The millennial generation, young adults currently in their twenties or early thirties, have received a great deal of attention in both academic and popular presses thanks to their unique path to adulthood. Many studies have argued that young adults—for rea- sons that have complicated structural and cultural roots—have established a new stage in the life trajectory that is marked by instability, searching, and a general incoherence related to a lack of meaning, purpose, and direction in life. As a group, millennials have higher rates of college-degree attainment than do previous generations, and are waiting longer to establish a home away from their parents, to get married, and to have children, giving them time to focus on higher education, identity formation, and career exploration (Arnett 2001; 2011; Smith, Davidson, Christoffersen, and Herzog 2011; Smith and Snell 2009). This unprecedented period of transition gives these so- called emerging adults the opportunity to learn about themselves before committing to long-term relationships, and time to investigate and prepare for emerging career fields. This freedom of choice is accompanied, for many millennials, with uncertainty, doubt, and a lack of direction. When it comes to milestones such as completing one’s education, establishing a career and financial independence, living independently, and being married and having children, the latest cohorts of young adults are far behind earlier cohorts. At the same time, this generation is characterized by a higher rate than in previous generations of identification as non-religious and by lower rates of religious-service attendance (Dean 2010; Smith et al. 2011; Smith and Snell 2009).

▶ _Tasks to carry out_
a) In the passage on millennials, what age range describes the young adults of this generation?
b) According to the passage on millennials, what are millennials waiting longer to do? List each one.
The material that follows isn't needed here.

▶ _Data segment_
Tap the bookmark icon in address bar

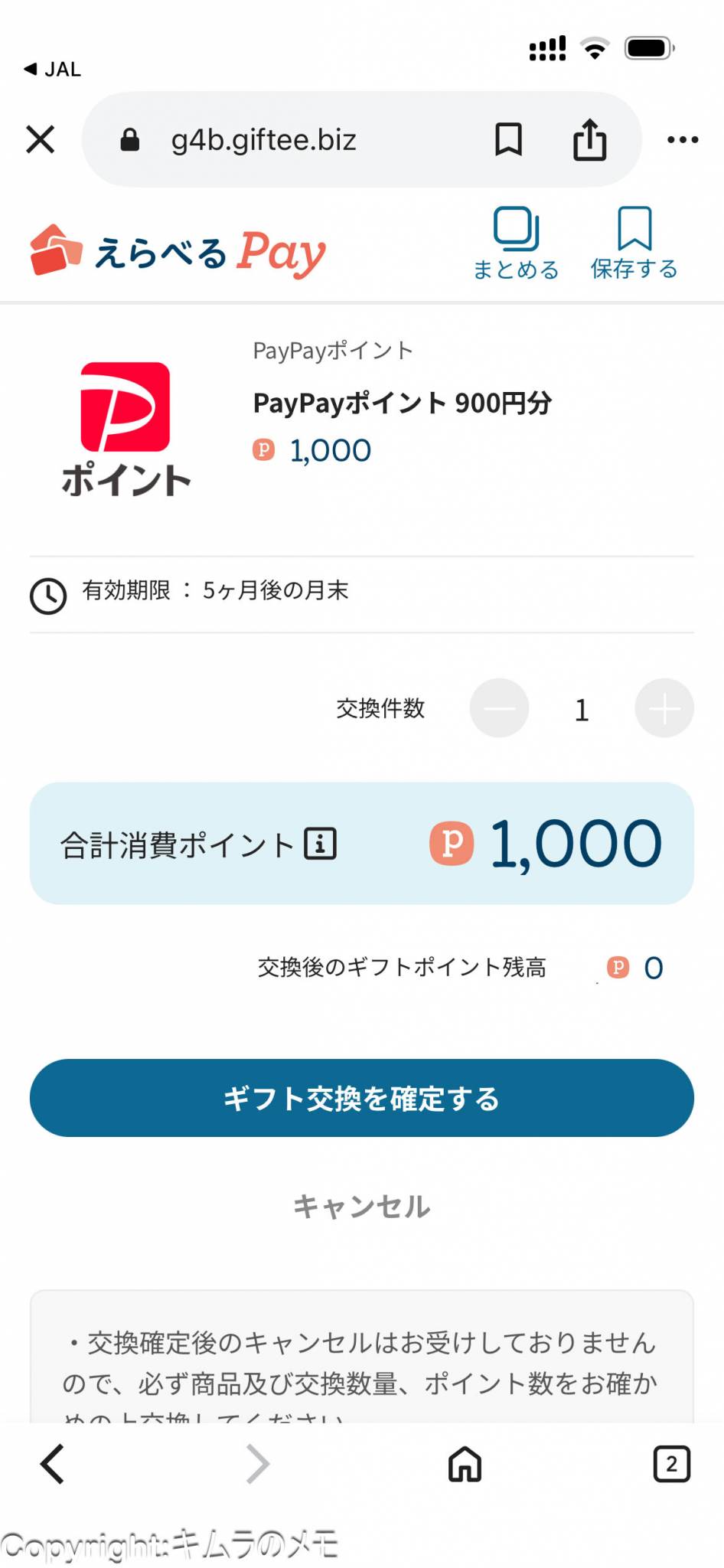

▶ _The answers_
a) Young adults currently in their twenties or early thirties.

b)
- Establish a home away from their parents
- Get married
- Have children